-- Begin Listing --

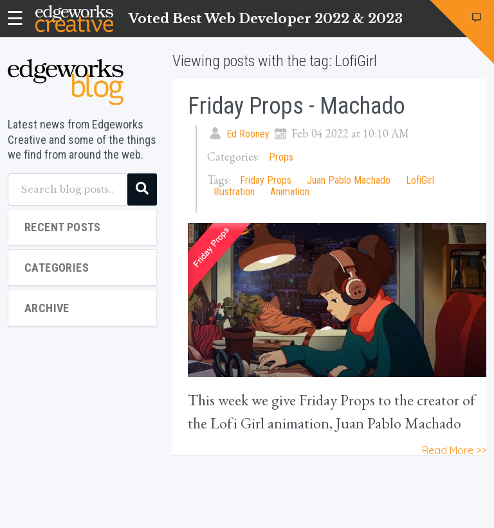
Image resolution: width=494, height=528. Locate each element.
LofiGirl (420, 180)
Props (281, 157)
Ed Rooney (248, 134)
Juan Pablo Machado (348, 180)
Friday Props (265, 180)
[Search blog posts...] (67, 189)
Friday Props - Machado (296, 105)
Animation (289, 192)
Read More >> (454, 450)
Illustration (234, 192)
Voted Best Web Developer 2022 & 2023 (266, 18)
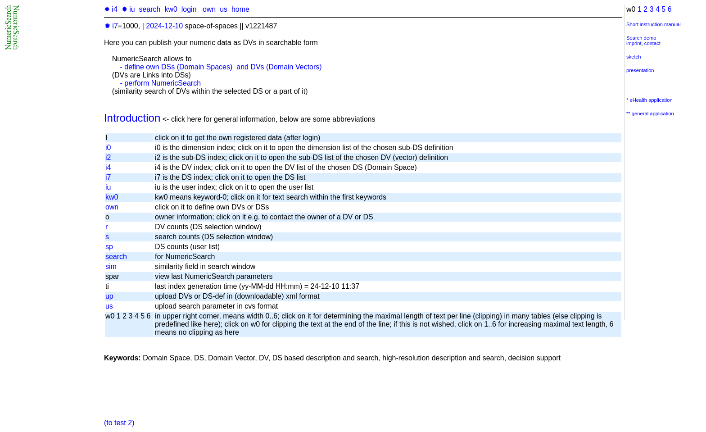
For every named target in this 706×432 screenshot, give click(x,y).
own (209, 9)
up (109, 296)
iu (108, 187)
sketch (633, 56)
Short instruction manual (653, 24)
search (149, 9)
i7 (108, 177)
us (223, 9)
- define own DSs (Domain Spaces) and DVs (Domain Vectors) (220, 67)
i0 (108, 147)
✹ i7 (111, 26)
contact (652, 43)
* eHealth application (649, 100)
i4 (108, 167)
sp (109, 246)
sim (111, 266)
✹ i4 (111, 9)
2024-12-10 (164, 26)
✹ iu (128, 9)
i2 (108, 157)
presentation (640, 70)
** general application (650, 113)
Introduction (132, 118)
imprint (634, 43)
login (189, 9)
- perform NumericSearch (160, 83)
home (240, 9)
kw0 (170, 9)
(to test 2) (119, 423)
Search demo (641, 38)
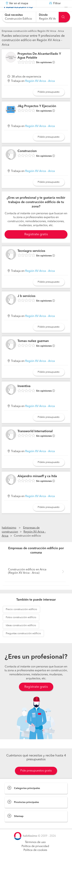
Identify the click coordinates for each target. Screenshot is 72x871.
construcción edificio (21, 618)
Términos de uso (35, 851)
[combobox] (19, 17)
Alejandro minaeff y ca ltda (37, 485)
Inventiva (24, 394)
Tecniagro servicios (31, 259)
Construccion (27, 159)
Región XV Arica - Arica (40, 89)
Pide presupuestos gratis (36, 779)
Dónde (43, 15)
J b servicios (26, 304)
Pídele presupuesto (49, 101)
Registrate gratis (36, 243)
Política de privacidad (35, 855)
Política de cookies (35, 859)
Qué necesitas (14, 15)
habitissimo (9, 536)
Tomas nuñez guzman (33, 349)
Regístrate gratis (36, 695)
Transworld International (35, 440)
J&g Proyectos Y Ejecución (37, 114)
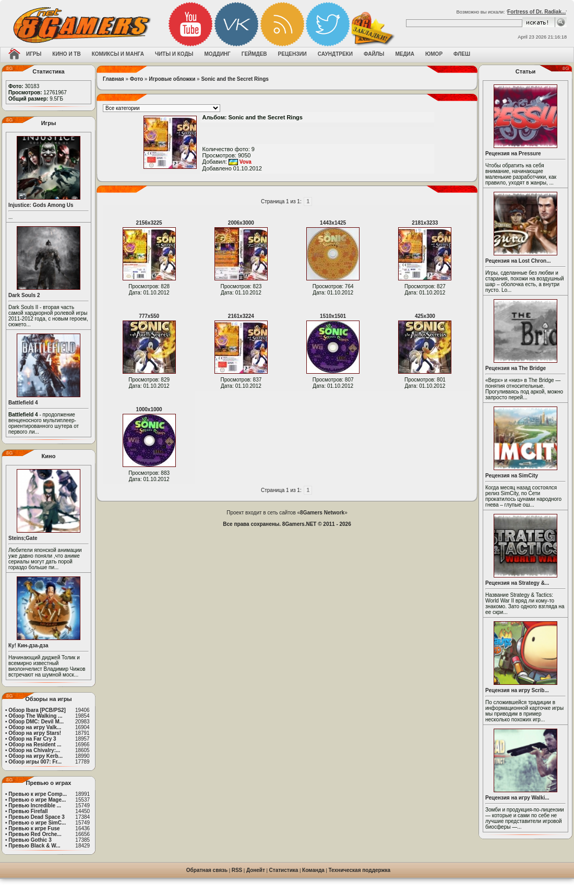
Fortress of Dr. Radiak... (536, 12)
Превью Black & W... (34, 846)
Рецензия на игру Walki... (517, 798)
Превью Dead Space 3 (36, 817)
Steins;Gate (23, 538)
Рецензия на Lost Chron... (518, 261)
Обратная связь (207, 870)
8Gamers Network (322, 512)
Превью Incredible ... (34, 805)
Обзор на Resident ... (34, 744)
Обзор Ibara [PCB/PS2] (37, 710)
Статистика (283, 870)
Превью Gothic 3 (29, 840)
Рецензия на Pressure (513, 153)
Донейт (255, 870)
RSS (237, 870)
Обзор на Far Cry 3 (32, 739)
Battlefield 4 (23, 402)
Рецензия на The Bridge (515, 368)
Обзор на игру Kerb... (35, 756)
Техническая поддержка (360, 870)
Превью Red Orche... (34, 834)
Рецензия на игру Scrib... (517, 690)
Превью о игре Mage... (37, 800)
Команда (313, 870)
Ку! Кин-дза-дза (28, 645)
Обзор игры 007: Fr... (35, 762)
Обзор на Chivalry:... (34, 750)
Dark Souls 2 (24, 295)
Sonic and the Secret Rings (234, 79)
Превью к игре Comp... (37, 794)
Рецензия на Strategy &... (517, 583)
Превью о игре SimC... (37, 823)
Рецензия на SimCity (511, 475)
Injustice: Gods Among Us (41, 205)
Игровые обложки (172, 79)
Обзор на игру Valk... (34, 727)
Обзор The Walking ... (35, 716)
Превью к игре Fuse (33, 828)
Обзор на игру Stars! (34, 733)
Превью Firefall (27, 811)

-- End Listing --

== Set task ==
Between the lines holding "i2 (108, 157)" and "[combobox] (19, 17)", inclusive, rewrite every line of the material, requests included, multiplying each answer coordinate by 1.35 and rounding to whole numbers with halves rounded up. Leave the pictures out of your answer.

== Completed exercise ==
i2 (146, 212)
presentation (864, 95)
** general application (878, 153)
Introduction (178, 159)
imprint (856, 58)
login (255, 12)
- perform NumericSearch (216, 112)
home (324, 12)
kw0 (230, 12)
(to test 2) (161, 571)
Search demo (865, 51)
Identify the click coordinates for each target. Screenshot is 72x871.
construcción edificio (28, 834)
Términos de uso (47, 1149)
[combobox] (26, 23)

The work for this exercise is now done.